TEXT PROVIDED:
Eric Partridge, mentioned here recently, was famous for A
Dictionary of Slang and Unconventional English:
Colloquialisms and Catch-phrases, Solecisms and Catachreses,
Nicknames and Vugarisms. I got the 8th ed.
(1984, updated by Paul Beale), hardcover, half price some
time ago (C$35). He was also the author of Origins, A
Dictionary of the Underworld, A Dictionary of Cliché³ and The
Gentle Art of Lexicography.
This fantastic 1400-page slang dictionary has lots of
etymology, lots of anecdotal reports on usage and lots of
rhyming slang, though not in a separate section. It's heavier
on Commonwealth than US usage. There are 25 pages worth of
special appendixes on, to give just a few examples,
Australian Underworld Terms Current in 1975, slang of various
English public schools, including Winchester (which comes up
in Le Carr駳 Our Game), a couple of different kinds of army
slang and back slang.

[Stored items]
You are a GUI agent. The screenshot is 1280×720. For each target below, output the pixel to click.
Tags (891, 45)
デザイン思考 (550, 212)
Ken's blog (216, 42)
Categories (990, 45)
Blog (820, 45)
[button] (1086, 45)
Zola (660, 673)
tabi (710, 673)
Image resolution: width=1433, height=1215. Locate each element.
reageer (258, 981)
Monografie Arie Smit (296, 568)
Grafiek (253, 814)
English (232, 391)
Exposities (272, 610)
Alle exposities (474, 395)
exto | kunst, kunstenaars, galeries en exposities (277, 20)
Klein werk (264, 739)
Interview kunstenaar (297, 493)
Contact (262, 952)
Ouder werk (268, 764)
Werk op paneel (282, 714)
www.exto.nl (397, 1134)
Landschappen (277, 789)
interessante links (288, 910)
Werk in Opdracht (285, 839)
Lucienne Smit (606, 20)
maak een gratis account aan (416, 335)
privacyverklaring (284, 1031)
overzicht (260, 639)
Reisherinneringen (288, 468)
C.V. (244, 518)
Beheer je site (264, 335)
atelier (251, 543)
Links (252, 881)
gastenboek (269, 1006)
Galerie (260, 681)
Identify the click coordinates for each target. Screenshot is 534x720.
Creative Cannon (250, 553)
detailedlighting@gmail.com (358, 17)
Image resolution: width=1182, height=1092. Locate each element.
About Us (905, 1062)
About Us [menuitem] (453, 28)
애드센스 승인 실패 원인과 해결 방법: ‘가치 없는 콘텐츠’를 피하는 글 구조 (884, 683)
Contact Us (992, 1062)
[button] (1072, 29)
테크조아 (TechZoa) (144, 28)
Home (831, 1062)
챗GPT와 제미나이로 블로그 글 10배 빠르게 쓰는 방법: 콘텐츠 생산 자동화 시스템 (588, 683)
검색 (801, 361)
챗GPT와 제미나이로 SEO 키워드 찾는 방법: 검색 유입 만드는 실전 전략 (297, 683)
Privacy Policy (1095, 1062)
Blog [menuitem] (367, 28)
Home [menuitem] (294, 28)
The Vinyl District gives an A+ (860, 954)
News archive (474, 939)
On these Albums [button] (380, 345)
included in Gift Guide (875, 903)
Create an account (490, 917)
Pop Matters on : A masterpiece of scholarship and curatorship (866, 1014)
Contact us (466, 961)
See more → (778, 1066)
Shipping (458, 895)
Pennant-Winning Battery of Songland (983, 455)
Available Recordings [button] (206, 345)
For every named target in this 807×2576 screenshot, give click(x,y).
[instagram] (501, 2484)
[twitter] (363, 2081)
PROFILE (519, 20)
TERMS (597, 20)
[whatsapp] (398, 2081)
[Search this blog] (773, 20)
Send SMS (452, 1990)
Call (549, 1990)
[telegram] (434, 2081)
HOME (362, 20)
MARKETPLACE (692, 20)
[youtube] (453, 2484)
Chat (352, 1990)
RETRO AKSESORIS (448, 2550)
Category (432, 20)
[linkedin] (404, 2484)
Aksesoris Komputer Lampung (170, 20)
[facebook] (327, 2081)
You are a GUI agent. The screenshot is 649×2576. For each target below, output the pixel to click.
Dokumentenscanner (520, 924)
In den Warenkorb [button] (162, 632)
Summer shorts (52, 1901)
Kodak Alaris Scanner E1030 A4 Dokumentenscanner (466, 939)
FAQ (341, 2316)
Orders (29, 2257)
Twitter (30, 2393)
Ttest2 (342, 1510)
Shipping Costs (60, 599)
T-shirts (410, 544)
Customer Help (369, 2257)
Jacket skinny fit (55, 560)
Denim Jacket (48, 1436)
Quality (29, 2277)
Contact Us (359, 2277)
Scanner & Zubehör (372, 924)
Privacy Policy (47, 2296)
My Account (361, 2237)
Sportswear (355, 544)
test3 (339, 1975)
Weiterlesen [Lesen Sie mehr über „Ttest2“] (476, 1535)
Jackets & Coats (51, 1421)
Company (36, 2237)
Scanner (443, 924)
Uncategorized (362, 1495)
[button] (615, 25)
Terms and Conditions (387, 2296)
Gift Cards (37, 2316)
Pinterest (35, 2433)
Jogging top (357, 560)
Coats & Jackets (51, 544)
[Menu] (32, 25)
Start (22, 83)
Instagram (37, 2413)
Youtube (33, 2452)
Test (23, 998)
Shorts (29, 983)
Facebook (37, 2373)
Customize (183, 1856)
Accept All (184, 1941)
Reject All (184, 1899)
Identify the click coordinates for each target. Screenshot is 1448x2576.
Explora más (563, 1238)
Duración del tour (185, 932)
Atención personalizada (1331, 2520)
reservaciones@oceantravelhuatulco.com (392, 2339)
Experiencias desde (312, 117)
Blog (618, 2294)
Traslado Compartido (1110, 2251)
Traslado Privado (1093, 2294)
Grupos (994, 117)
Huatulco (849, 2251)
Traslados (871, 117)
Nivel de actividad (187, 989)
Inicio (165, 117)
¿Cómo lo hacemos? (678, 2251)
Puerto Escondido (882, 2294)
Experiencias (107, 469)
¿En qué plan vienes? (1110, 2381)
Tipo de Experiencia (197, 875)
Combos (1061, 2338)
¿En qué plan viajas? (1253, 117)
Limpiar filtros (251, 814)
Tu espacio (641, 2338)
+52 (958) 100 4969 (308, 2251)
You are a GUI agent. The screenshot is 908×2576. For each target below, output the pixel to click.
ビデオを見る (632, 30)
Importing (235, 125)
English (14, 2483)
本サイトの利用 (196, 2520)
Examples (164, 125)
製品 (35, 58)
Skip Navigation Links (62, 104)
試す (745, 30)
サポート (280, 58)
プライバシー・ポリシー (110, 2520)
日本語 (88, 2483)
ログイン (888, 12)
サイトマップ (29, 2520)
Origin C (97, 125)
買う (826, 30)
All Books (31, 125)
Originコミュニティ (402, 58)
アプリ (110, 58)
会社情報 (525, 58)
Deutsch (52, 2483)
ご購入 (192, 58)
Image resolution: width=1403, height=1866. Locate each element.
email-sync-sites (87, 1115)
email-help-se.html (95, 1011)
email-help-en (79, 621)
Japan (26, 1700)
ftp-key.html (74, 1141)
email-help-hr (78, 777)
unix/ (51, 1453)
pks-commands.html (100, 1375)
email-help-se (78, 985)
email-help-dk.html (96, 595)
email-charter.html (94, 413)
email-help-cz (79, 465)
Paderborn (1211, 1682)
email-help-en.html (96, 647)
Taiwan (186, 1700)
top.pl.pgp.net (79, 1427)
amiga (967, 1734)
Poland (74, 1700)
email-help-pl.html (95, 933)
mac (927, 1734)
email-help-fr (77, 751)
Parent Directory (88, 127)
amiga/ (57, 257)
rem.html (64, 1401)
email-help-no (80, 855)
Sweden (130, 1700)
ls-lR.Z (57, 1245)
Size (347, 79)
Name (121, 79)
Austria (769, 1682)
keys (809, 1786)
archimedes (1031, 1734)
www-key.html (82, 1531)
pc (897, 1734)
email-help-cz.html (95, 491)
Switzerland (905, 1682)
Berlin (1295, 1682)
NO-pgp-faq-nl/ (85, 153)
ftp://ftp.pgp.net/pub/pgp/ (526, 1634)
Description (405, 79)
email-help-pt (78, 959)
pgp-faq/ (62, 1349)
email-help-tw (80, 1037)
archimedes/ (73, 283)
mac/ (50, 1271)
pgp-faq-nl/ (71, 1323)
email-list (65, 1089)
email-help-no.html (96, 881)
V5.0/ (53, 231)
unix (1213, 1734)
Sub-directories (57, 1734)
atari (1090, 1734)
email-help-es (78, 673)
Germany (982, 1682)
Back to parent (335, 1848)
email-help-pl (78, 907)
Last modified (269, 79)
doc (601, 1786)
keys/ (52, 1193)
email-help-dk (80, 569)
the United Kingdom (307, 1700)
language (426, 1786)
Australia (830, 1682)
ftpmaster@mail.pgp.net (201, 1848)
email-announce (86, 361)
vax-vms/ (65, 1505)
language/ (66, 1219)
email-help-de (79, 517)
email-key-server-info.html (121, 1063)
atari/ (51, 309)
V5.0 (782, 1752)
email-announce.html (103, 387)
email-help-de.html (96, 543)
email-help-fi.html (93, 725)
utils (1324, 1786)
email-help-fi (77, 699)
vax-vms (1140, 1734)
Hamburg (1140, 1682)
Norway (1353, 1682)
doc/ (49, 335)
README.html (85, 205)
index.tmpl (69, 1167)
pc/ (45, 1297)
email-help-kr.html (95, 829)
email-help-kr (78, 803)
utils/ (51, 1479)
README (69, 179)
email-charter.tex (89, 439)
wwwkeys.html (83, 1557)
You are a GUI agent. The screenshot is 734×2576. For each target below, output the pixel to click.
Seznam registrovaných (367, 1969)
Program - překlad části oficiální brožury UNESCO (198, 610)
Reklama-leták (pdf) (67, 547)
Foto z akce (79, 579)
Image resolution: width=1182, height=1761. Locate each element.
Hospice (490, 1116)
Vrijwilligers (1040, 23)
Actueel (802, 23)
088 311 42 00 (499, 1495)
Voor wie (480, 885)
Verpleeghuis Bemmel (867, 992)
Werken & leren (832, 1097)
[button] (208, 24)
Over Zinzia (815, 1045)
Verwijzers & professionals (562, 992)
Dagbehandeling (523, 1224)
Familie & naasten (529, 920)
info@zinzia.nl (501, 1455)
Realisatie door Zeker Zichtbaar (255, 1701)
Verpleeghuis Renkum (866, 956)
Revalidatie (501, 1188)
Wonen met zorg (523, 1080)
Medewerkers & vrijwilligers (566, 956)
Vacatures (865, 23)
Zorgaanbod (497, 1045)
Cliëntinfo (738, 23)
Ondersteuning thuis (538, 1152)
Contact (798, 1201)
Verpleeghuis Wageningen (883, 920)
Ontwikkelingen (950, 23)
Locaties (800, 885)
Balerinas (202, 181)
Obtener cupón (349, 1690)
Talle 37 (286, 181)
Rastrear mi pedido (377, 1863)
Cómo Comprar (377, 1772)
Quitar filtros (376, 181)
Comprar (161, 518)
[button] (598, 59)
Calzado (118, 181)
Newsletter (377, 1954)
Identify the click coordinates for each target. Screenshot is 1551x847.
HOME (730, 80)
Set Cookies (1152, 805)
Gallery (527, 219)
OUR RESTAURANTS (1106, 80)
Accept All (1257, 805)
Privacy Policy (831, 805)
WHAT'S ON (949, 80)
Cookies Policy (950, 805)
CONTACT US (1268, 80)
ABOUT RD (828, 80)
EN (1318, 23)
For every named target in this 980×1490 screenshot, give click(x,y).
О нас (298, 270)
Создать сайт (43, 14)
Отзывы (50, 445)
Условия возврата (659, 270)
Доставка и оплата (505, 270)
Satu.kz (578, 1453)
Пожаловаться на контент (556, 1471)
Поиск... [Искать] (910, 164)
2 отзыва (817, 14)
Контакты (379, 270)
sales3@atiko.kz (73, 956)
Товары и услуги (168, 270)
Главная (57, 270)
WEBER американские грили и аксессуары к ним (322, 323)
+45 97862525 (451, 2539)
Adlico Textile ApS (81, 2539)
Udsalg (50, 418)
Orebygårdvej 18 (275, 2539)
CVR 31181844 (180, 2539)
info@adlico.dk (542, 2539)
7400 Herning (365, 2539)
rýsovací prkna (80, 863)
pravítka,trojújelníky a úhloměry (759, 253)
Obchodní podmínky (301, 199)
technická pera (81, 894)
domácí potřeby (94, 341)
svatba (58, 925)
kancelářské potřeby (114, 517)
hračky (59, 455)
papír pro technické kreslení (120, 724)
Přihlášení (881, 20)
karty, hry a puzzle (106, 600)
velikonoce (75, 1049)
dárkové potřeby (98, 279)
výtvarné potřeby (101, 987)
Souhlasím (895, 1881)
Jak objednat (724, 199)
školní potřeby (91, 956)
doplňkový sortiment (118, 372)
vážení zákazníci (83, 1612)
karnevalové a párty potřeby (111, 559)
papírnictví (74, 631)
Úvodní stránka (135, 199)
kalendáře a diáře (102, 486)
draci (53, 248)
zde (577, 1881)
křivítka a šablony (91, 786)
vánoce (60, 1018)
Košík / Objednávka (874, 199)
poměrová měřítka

WORK INSTRUCTION A: According to the review of Eric Partridge's slang dictionary, which edition did the writer buy, and who updated it?
WORK INSTRUCTION B: Write the next part of the review of Eric Partridge's slang dictionary, picking up after its final sentence.
These items have nothing to do with the text.

REPLY A: The 8th edition (1984), updated by Paul Beale.

REPLY B:
A short entry on Cockney speech gives as references the
following:
Julian Franklyn, The Cockney, 1953, 2nd ed. 1954 Robert
Baltrop & Jim Wolveridge, The Muvver Tongue, 1980 Jim
Wolveridge's pamphlet, He Don't Know 'A' from a Bull's Foot
[n.d.]
I've also got the very good New Dictionary of American Slang,
Robert L. Chapman, Harper & Row, 1986, which naturally
enough does not have much in the way of British, Australian,
Irish or Canadian content. I think I saw a newer edition at
someone's house.
An historical reference, and good for a laugh, is 1811
Dictionary of the Vulgar Tongue: A Dictionary of Buckish
Slang, University Wit, and Pickpocket Eloquence, facsimile
ed., Northfield, IL: Digest Books, 1971.
Incidentally, none of these sources defines bird as
penis.
Colin mentioned the OED being expensive. I find the cheap
(about C$35) Concise Oxford is very good on meaning, but not
etymology. Grass is in there, for example, but not with the
grasshopper-copper connection.
On Fri, 17 May 2002,
DJ-Anonyme@webtv.net (Mark Sullivan) wrote:
>A while ago, Colin wrote:
>
>"I'm sure I'm being an old stick-in-the-mud but
modern slang (and I
>don't spend much time in prison yards either) doesn't
seem as inventive
>as classic cockney rhymning slang, of which there are
several
>fascinating dictionaries and histories."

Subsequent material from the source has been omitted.